Interview Interview: Archivalien vor Zersplitterung
Oranienbaum/MZ. - Straffung der Organisation, Spezialisierung bei den Inhalten, so hatte die Magdeburger Staatskanzlei die Pressemitteilung zur Neuorganisation der staatlichen Archivverwaltung überschrieben. Danach beschloss das Kabinett von Ministerpräsident Reinhard Höppner (SPD) - im Vorgriff auf die Auflösung der drei Regierungsbezirke und die Veränderungen der kommunalen Strukturen -, die Landesarchive zu einem Landeshauptarchiv mit Sitz in Magdeburg zusammenzulegen.
Davon betroffen ist auch das Oranienbaumer Archiv, das nach dem Umbau des Wasserturms nach Dessau umzieht.

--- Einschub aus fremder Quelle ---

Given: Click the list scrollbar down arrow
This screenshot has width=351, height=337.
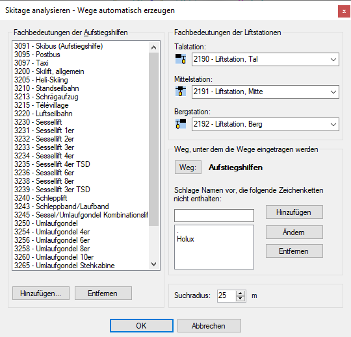Looking at the screenshot, I should coord(153,264).

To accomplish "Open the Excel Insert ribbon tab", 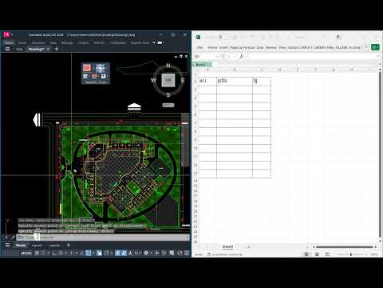I will 223,47.
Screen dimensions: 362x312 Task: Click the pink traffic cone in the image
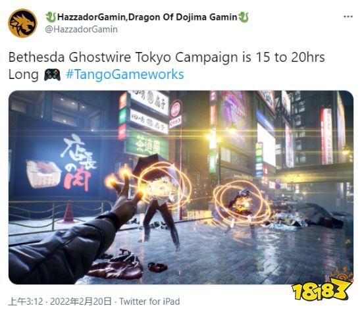68,212
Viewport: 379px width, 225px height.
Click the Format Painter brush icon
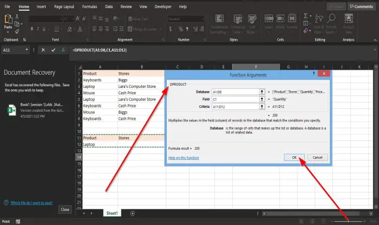(x=17, y=31)
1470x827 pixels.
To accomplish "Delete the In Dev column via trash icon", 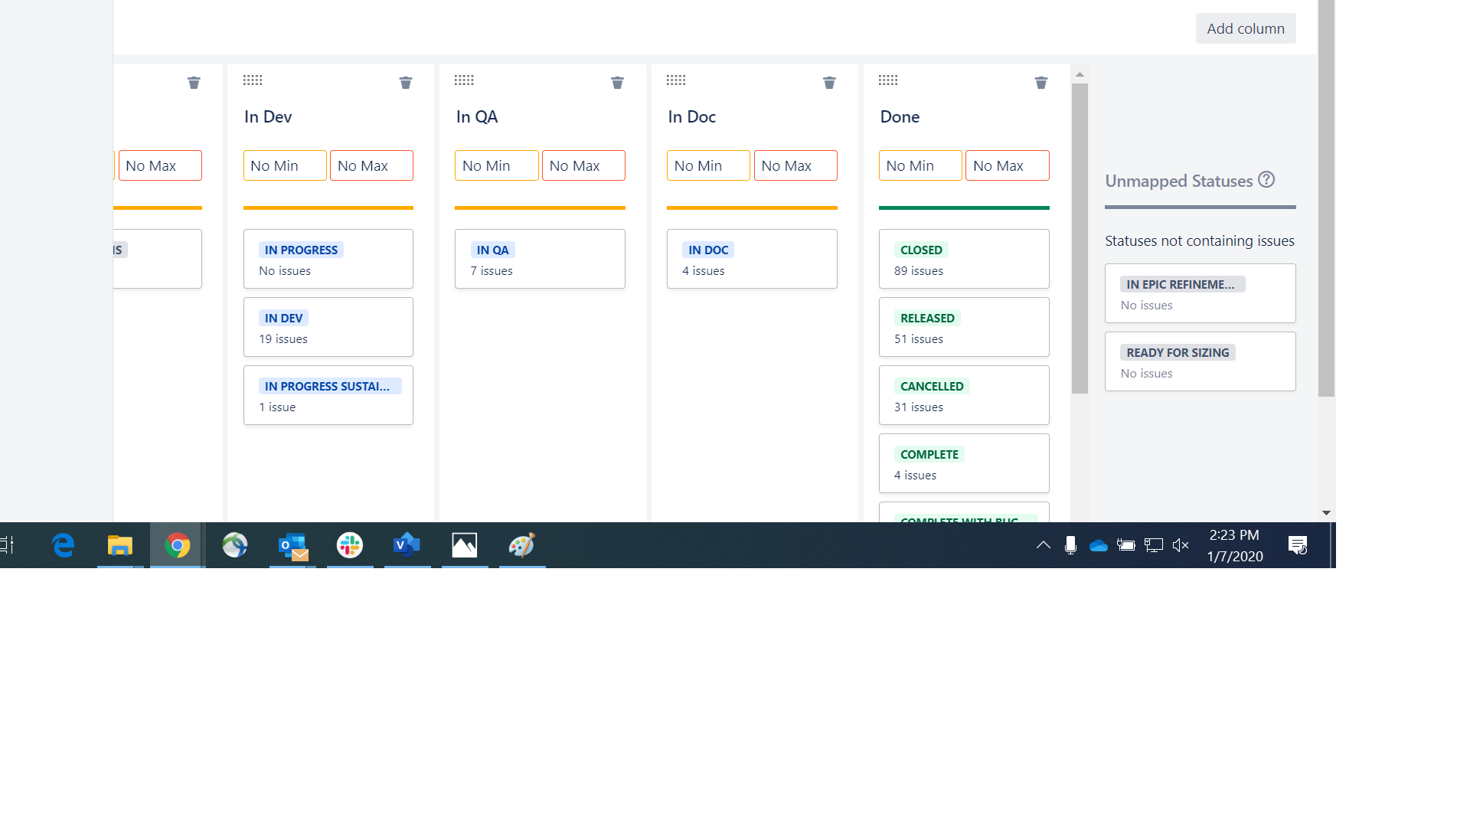I will click(406, 83).
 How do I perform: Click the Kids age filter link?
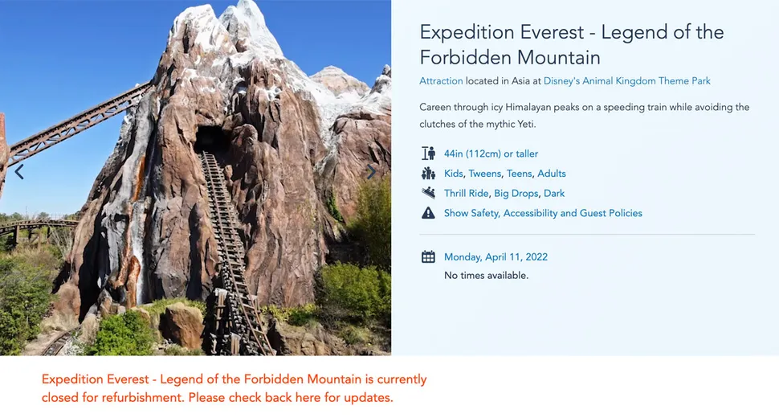tap(454, 174)
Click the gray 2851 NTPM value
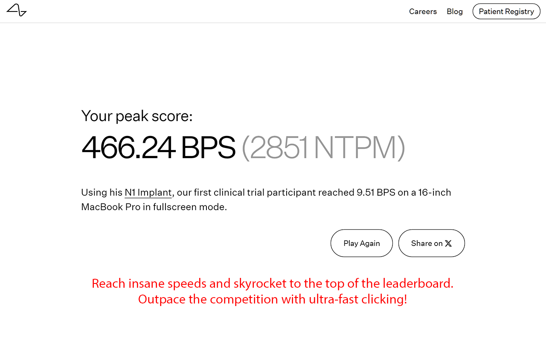Viewport: 546px width, 341px height. coord(323,148)
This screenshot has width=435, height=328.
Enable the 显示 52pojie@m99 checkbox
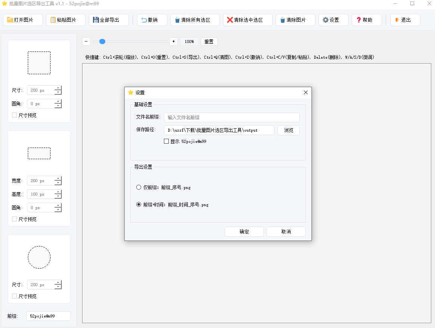tap(167, 141)
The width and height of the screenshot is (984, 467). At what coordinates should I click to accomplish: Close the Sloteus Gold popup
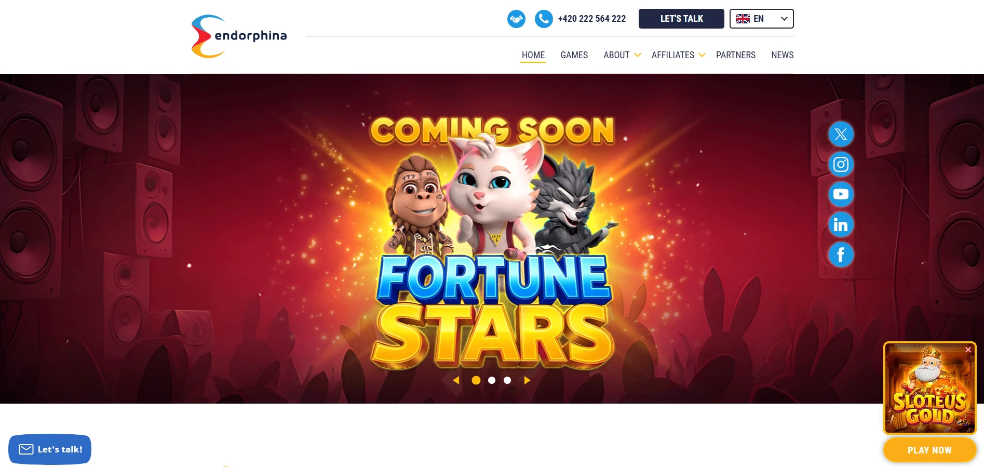968,350
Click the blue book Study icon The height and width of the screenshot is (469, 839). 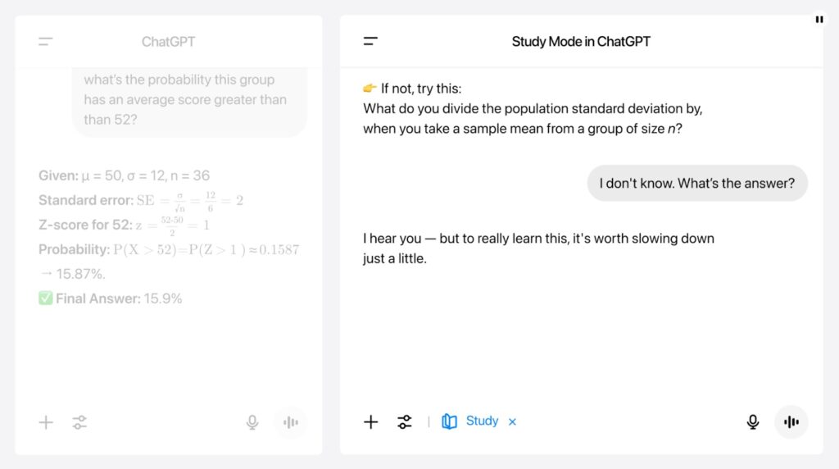click(x=449, y=421)
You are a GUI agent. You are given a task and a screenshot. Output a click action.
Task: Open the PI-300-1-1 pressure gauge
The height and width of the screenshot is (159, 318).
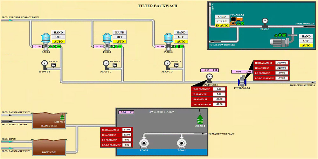pos(45,64)
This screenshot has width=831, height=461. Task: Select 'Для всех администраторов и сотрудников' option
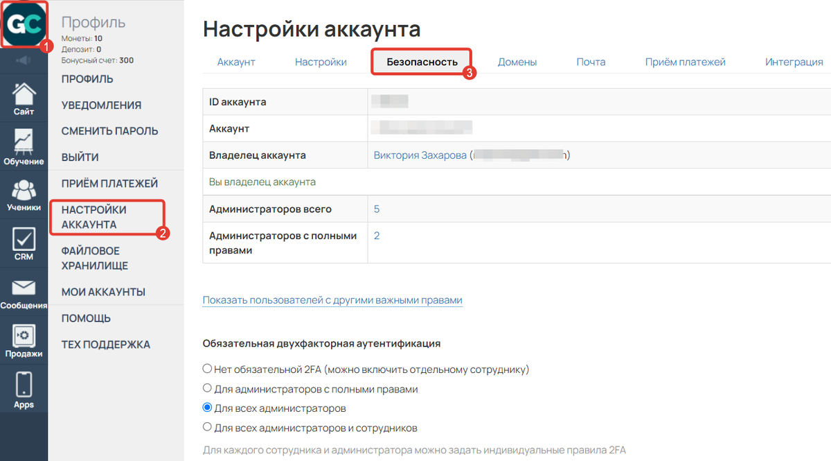point(207,428)
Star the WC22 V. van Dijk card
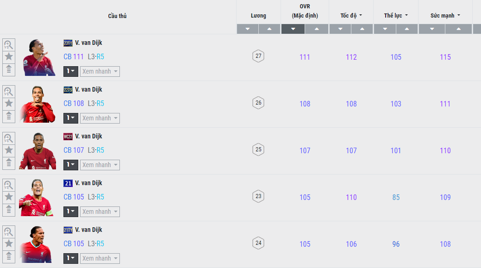 [x=9, y=150]
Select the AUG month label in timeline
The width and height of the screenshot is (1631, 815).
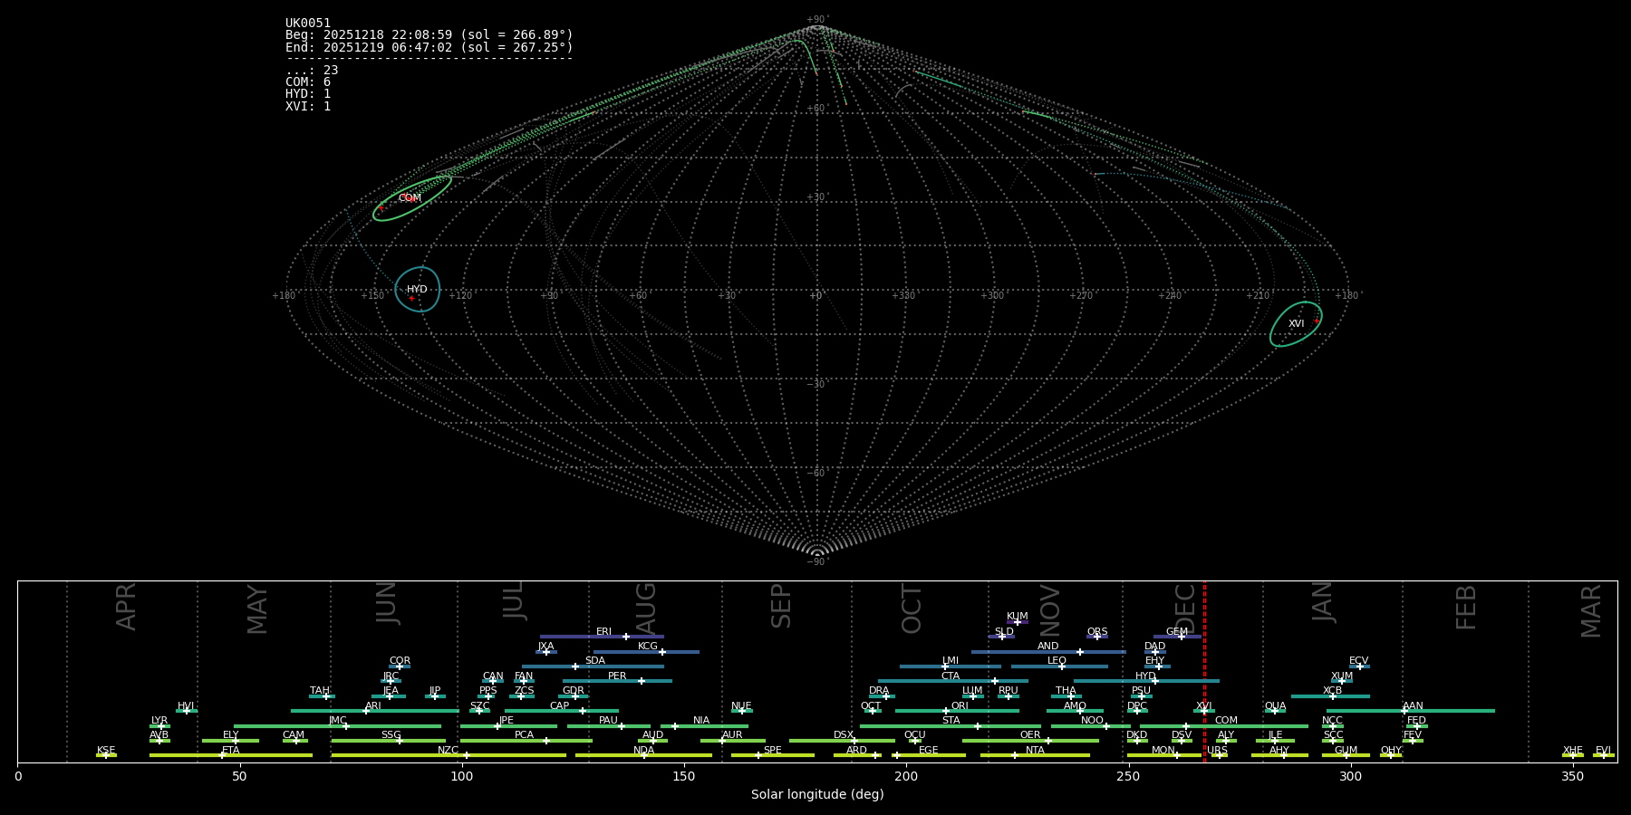click(646, 609)
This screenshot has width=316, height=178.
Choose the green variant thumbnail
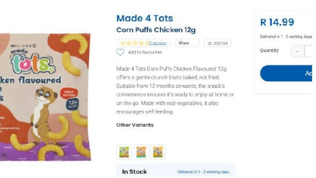(x=124, y=152)
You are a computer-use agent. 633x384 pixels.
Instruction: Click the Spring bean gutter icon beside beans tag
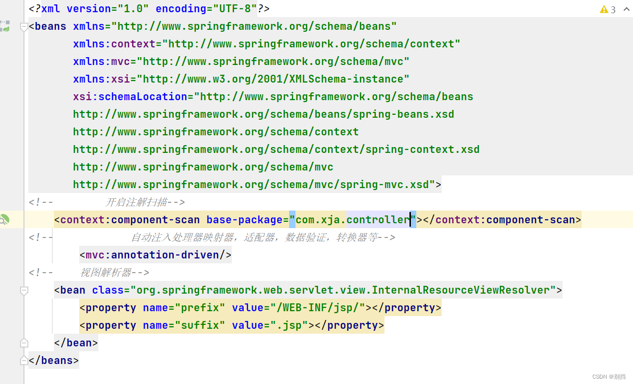[5, 26]
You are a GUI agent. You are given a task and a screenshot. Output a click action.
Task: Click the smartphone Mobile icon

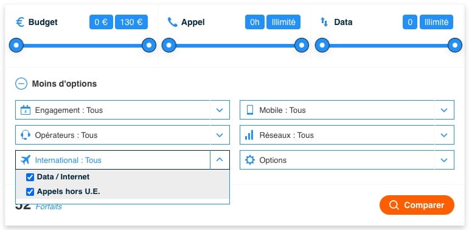click(x=250, y=110)
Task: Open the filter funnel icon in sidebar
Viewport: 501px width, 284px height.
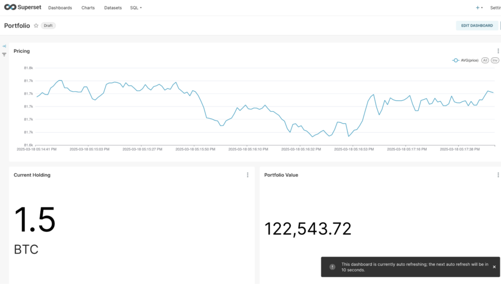Action: 4,55
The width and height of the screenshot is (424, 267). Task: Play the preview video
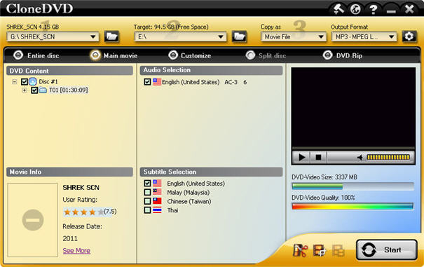[x=301, y=157]
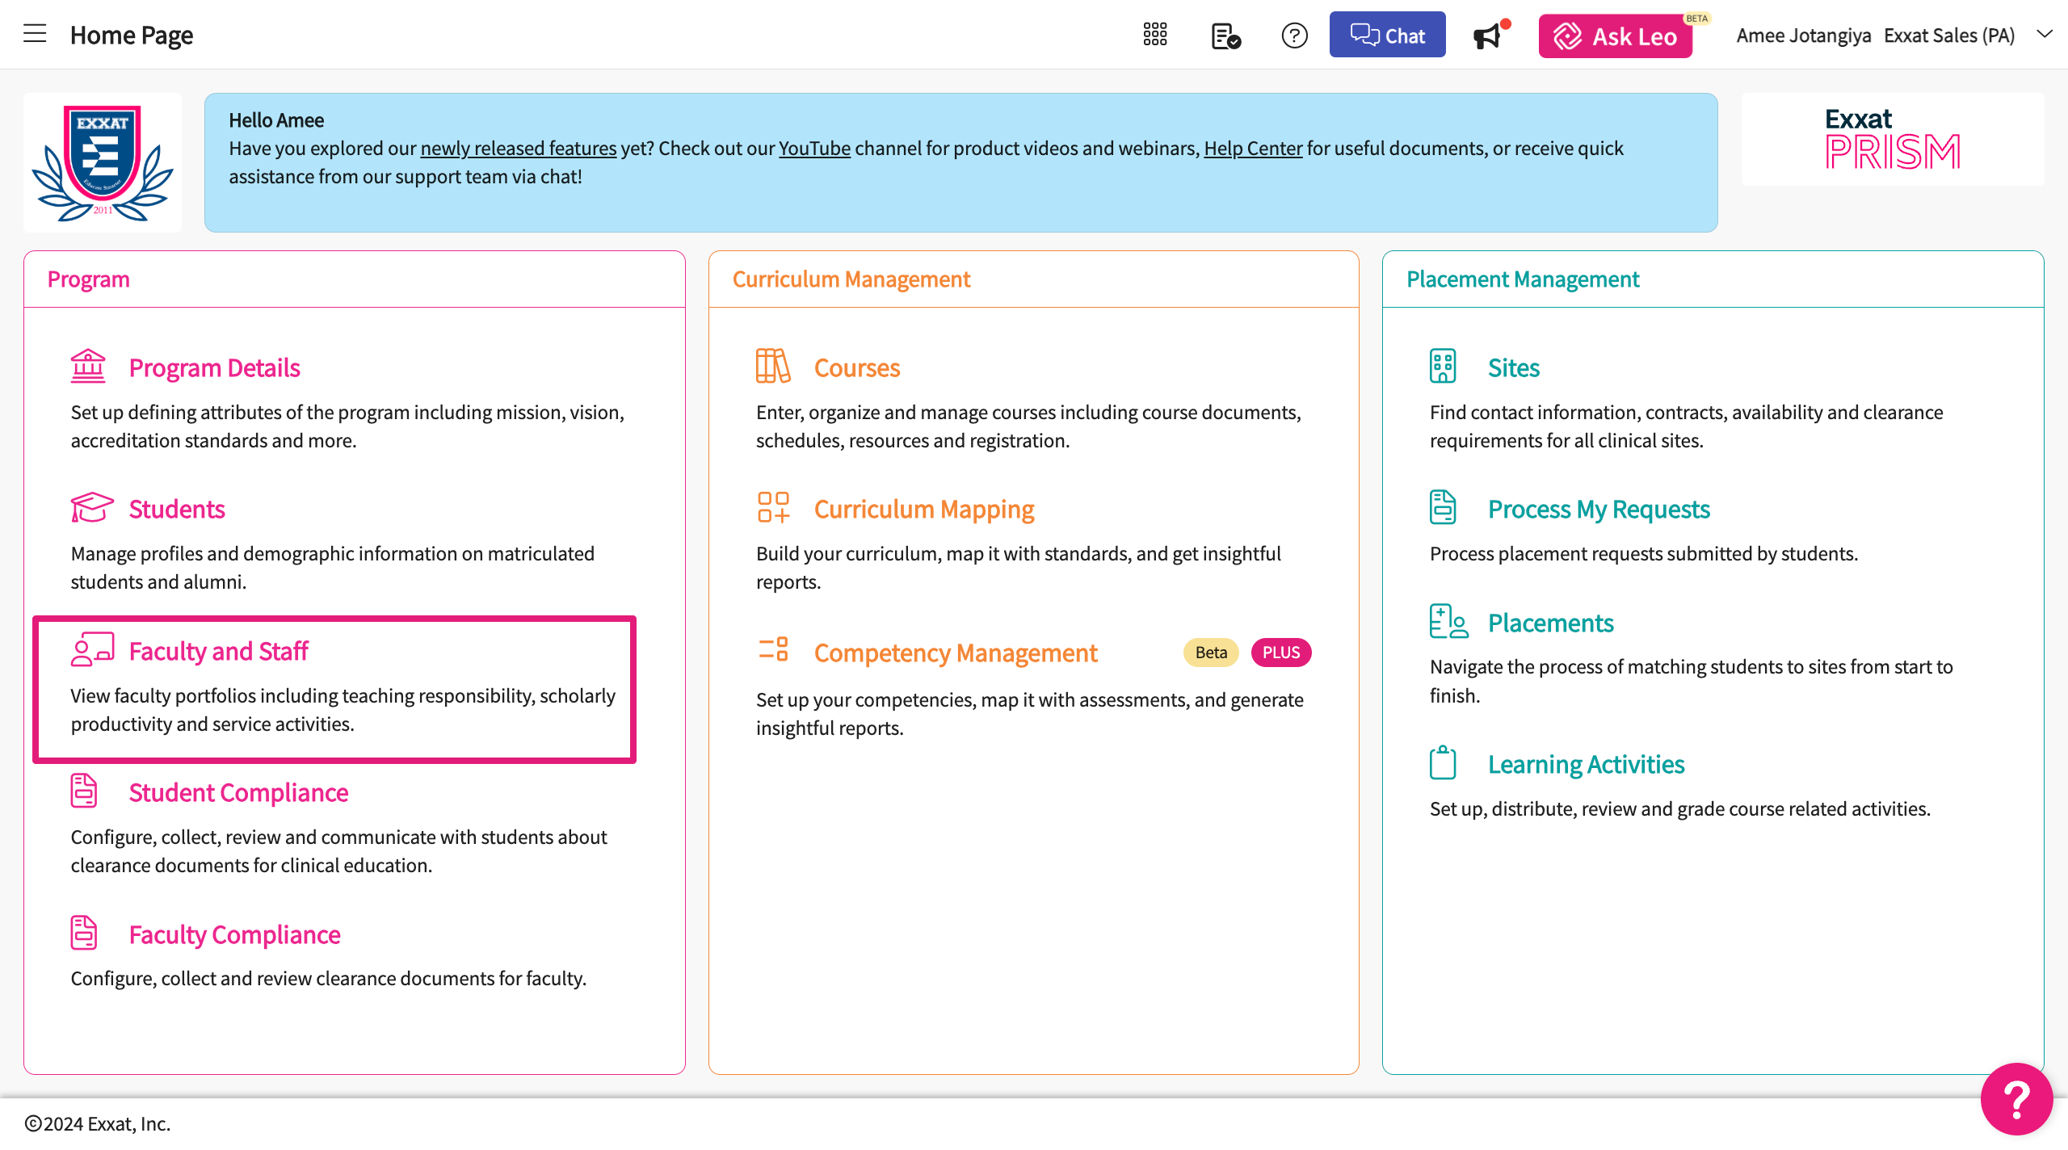
Task: Follow the YouTube channel link
Action: (x=814, y=149)
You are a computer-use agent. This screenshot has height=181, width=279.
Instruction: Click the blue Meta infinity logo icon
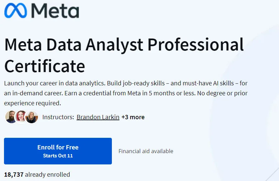pyautogui.click(x=16, y=11)
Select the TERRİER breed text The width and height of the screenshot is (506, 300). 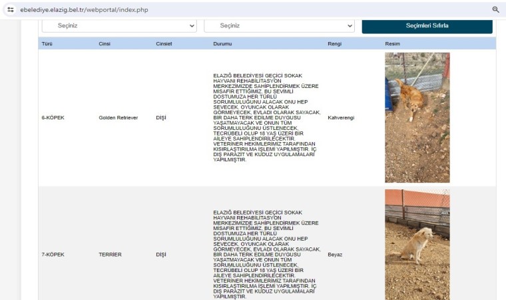point(110,255)
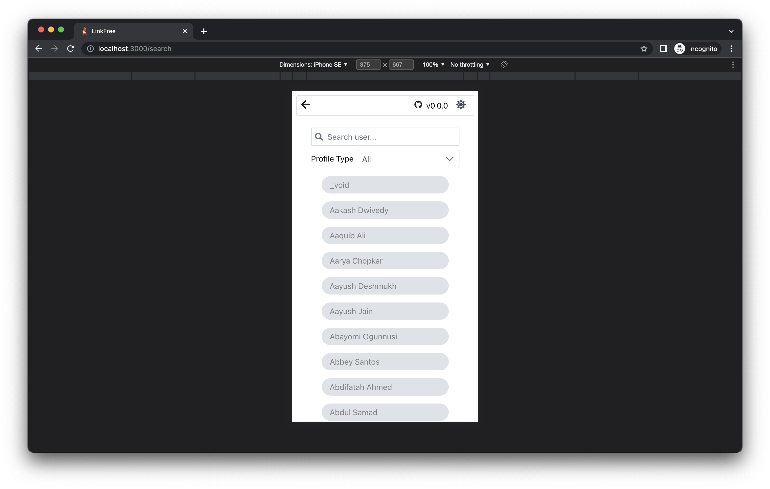Toggle dark mode with the sun icon

461,104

Eben dort sollen sich dann sämtliche Wirtschaftsbestände mit den Überlieferungen von verstaatlichten und staatlichen Unternehmen aus den Standorten Magdeburg und Merseburg konzentrieren.
Die Aussage von Innenminister Manfred Püchel (SPD), die Gliederung des Archivgutes nach Aufgabenbereichen sei "gerade wegen ihrer Klarheit und einfachen Nachvollziehbarkeit besonders nutzerfreundlich", klingt vernünftig.
Doch welche Auswirkungen hat dieser Schritt? MZ-Mitarbeiter Andreas Behling sprach darüber mit dem promovierten Historiker und wissenschaftlichen Archivar Hartmut Ross.
Herr Ross, Sie waren nach 1945 der erste wieder direkt am Ort ansässige Leiter des Anhaltischen Landesarchivs Oranienbaum. Wie beurteilen Sie die neuesten Beschlüsse der Landesregierung zur Umstrukturierung des Archivs?
Ross: Notgedrungen muss ich dazu etwas in die Geschichte zurückgehen: Das Archiv des Herzogtums/Freistaates Anhalt war vor 1945 im Schloss Zerbst beheimatet, hatte in den Personen von Professor Wäschke und Archivrat Specht noch heute bekannte Leiter und ist das einzige zentrale Archiv eines Staates des Deutschen Reiches im heutigen Sachsen-Anhalt.
In der DDR-Zeit war es dem Archiv der ehemaligen preußischen Provinz Sachsen in Magdeburg unterstellt, behielt aber stets eine gewisse Selbstständigkeit.
Vor allem aber: Die anhaltischen Archiv-Bestände blieben innerhalb der Grenzen des ehemaligen Landes Anhalt und damit der Region erhalten.
Halten Sie demnach die nun beabsichtigte Angliederung an das Magdeburger Landeshauptarchiv für falsch?
Ross: Nein! Zwar wäre es schön, wenn das anhaltische Archiv, das durch die Wende seine volle Selbstständigkeit endlich zurückerhalten hatte, entsprechend dem historischen Gewicht seiner Bestände eigenständig bleiben könnte. Aber sowohl der Wegfall der Regierungsbezirke als auch der allgemeine Sparzwang lassen eine administrative Vereinigung der drei sachsen-anhaltischen Landesarchive durchaus erforderlich erscheinen. Es wird ja inzwischen der Dessauer Wasserturm für das jetzige Landesarchiv Oranienbaum mit hohen Kosten ausgebaut. Und ob der zukünftige Chef dort Direktor oder Außenstellen-Leiter genannt wird, ist völlig gleichgültig.
Also Zustimmung oder doch zumindest Verständnis für den Kabinetts-Beschluss?
Ross: Die organisatorische Zusammenlegung kann man akzeptieren. Was mit den Beständen geschehen soll, findet jedoch mein völliges Unverständnis. Die anhaltischen Archivalien werden nämlich zersplittert: Die Hauptbestände, staatliche Verwaltungen von Beginn bis 1945 betreffend, gehen nach Magdeburg, die Justizbestände nach Merseburg und nur die wenigen Wirtschaftsbestände bleiben in Dessau, wo zusätzlich Wirtschaftsbestände aus ganz Sachsen-Anhalt konzentriert werden sollen. Es entsteht also ein völlig neuer Archivkörper.
Und die Mitteilung der Staatskanzlei sagt die Unwahrheit, wenn sie behauptet, dass die bisherigen Landesarchive erhalten bleiben.